Para o consultor de Relações Institucionais e Desenvolvimento Econômico da Amig, Waldir Salvador, foram realizadas várias tratativas com a empresa para a negociação da dívida, mas a associação e os municípios não têm mais o que aguardar.

“Queremos que se cumpra a lei. Ela deve pagar. A Amig não faz essa cobrança pública feliz. Essas mazelas só dão subsídios para quem é inimigo da atividade mineradora. A associação não é adversária da mineradora e muito menos da mineração. Só queremos que seja uma atividade íntegra, decente e sustentável para ambas as partes (mineradoras e municípios)”, pontua.

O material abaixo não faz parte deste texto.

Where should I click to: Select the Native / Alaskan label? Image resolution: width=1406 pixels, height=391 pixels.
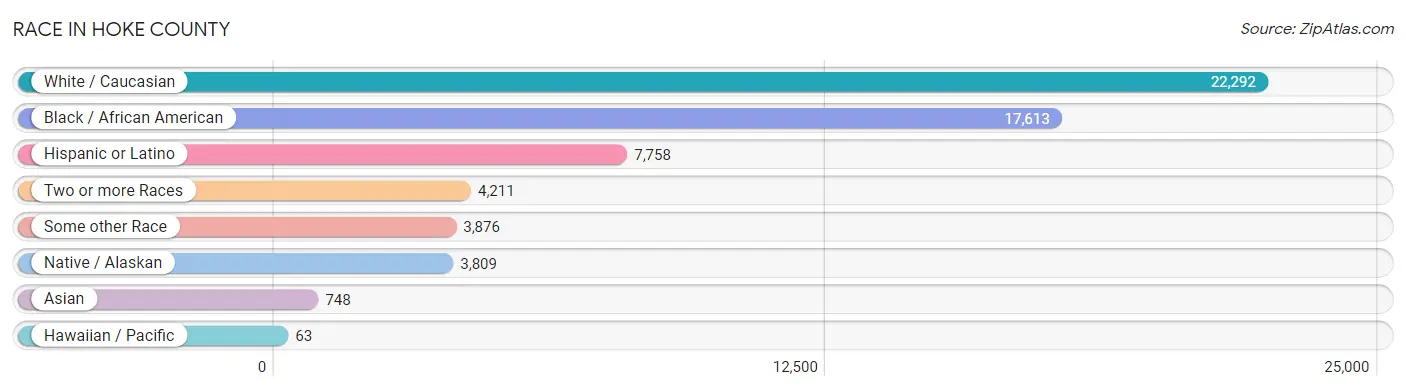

Rosiane Seabra enfatiza que a dívida está em análise na fase recursal administrativa, num processo que já se estende por 15 anos sem julgamento, favorecendo a companhia.

Vale

Em nota, a Vale afirma que efetua, regularmente, o recolhimento da Cfem e observa tanto as normas aplicáveis quanto os limites constitucionais existentes. “Há pontos controversos na legislação”, ressalta a mineradora.

Por meio de nota, a Vale disse que efetua, regularmente, o recolhimento da Cfem e observa tanto as normas aplicáveis quanto os limites constitucionais existentes.

A empresa ponderou aida que há pontos controversos na legislação que estão sendo discutidos por todo o setor mineral e aguardam manifestação definitiva pelo Poder Judiciário.

Segundo a mineradora, nos últimos nove anos, seus recolhimentos de Cfem chegaram a R$ 21 bilhões, distribuídos aos municípios pela Agência Nacional de Mineração (ANM).

“A Vale continua empenhada em gerar valor compartilhado e sustentável para todos os municípios onde atua, bem como contribuir para o crescimento das economias locais, nacionais e global, através de suas operações, investimentos, tributos e royalties. O recolhimento de suas obrigações é parte fundamental da relação com a sociedade e divulgada de forma transparente em seu TTR – Relatório de Transparência Fiscal”, finalizou no documento.